If you read this verse in context, it’s clear that Paul is in some sort of dispute with the Galatians. Though the story is a little out of order (this isn’t a narrative text, it’s a letter), what seems to have happened is this:
- Paul arrived in town because of an illness, was taken care of and shown great hospitality, and used this as an opportunity to preach to them. Many converted and followed his preaching. (Galatians 4:13)
- Sometime after Paul’s departure, many of those who he had converted began reverting to their pre-conversion ways. We gather this from the questions Paul asks in verse 9 and the rebukes he offers in 10-11:
Now, however, that you have come to know God, or rather to be known by God, how can you turn back again to the weak and beggarly elemental spirits? How can you want to be enslaved to them again? You are observing special days, and months, and seasons, and years. I am afraid that my work for you may have been wasted. (NRSV translation)
- In verse 15, Paul first suggests that there may be trouble in paradise between him and the Galatians:
What has become of the goodwill you felt? (NRSV)
This statement seems to imply that this is not the first interaction between Paul and the Galatians since he left town and they changed course. In other words, Paul has spoken to them about this already, probably lodging some of the same rebukes he’s giving here, and they haven’t taken it well.
Which gets us to verse 16:
Have I now become your enemy by telling you the truth? (NRSV)

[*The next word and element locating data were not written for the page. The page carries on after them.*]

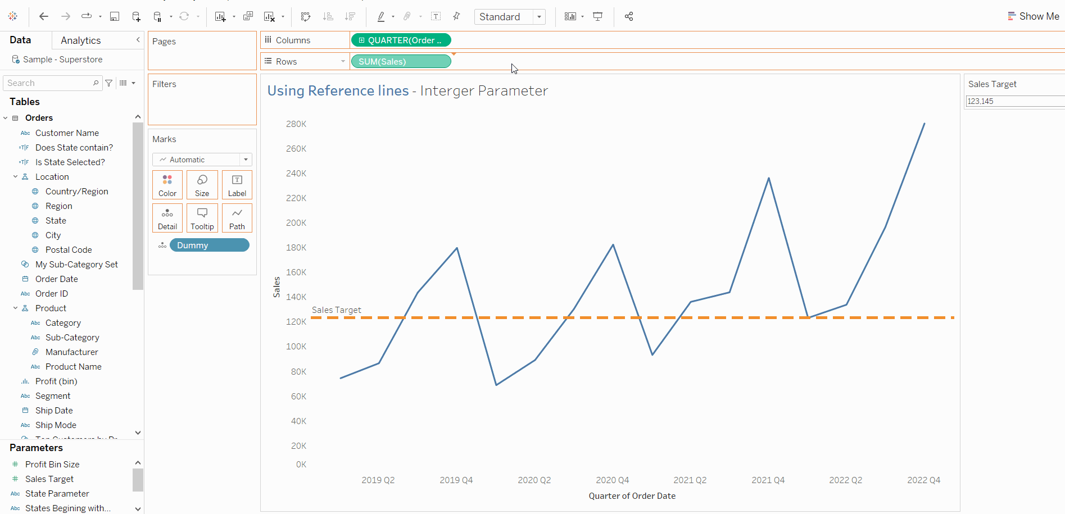Screen dimensions: 1065x514
Task: Click the Save workbook icon
Action: [115, 16]
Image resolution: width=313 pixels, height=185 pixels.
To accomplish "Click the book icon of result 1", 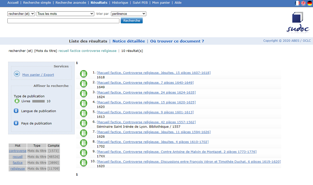I will click(x=83, y=74).
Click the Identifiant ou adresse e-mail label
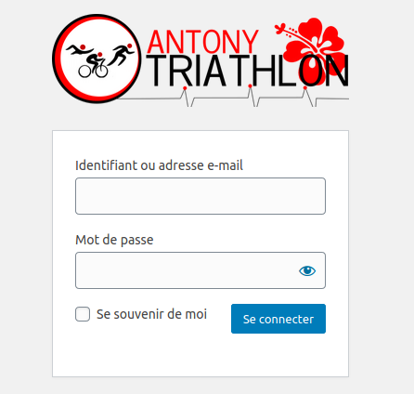Screen dimensions: 414x394 [159, 165]
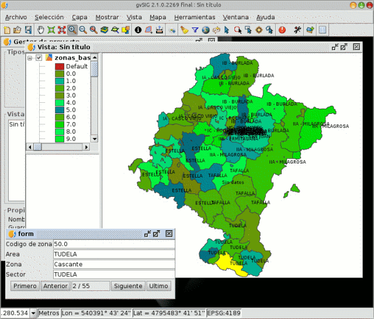Viewport: 374px width, 319px height.
Task: Collapse the zonas_bas layer tree node
Action: click(x=30, y=58)
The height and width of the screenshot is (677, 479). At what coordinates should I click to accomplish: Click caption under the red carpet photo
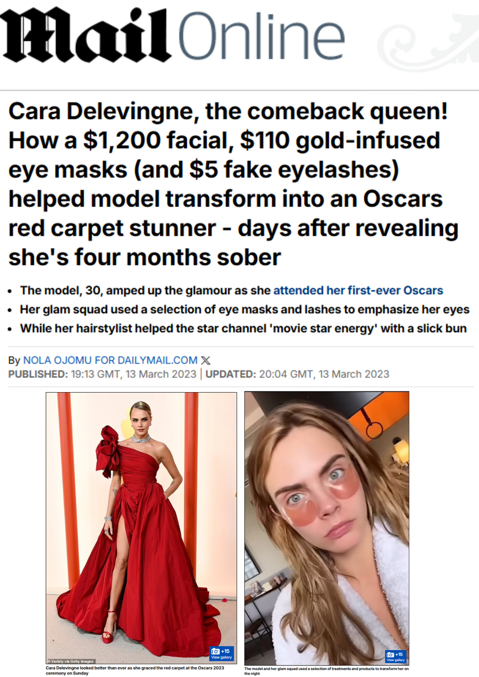click(x=135, y=670)
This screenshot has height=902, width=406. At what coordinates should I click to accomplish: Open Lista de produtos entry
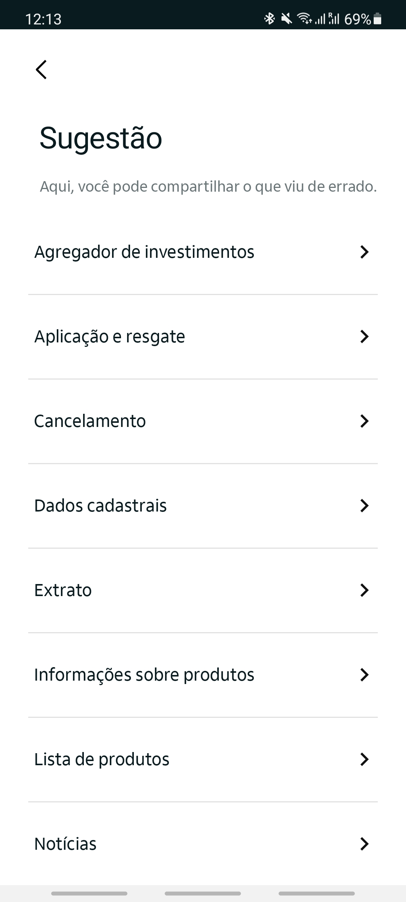[x=102, y=759]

So when Paul says he’s become their enemy, it’s clear he’s referring to the current animosity between him and the Galatians. I read “by telling you the truth” to be a reference to whatever prior interactions he has had with them in which he has given the same rebukes he’s giving here (rebukes which presumably they have responded to with hostility). In a way, this is just a reflection of human nature: nobody really likes being criticized. Paul is defending the criticism he’s given by making an impassioned argument all throughout this letter for the gospel of “freedom” from the bondage of sin that he preached to them. But it’s also not that surprising that when he tells people they are behaving like slaves (in a culture in which slavery was very much a live practice and slaves were the lowest rung of the totem pole, often prisoners from defeated “barbarian” tribes) that they aren’t taking it all that well.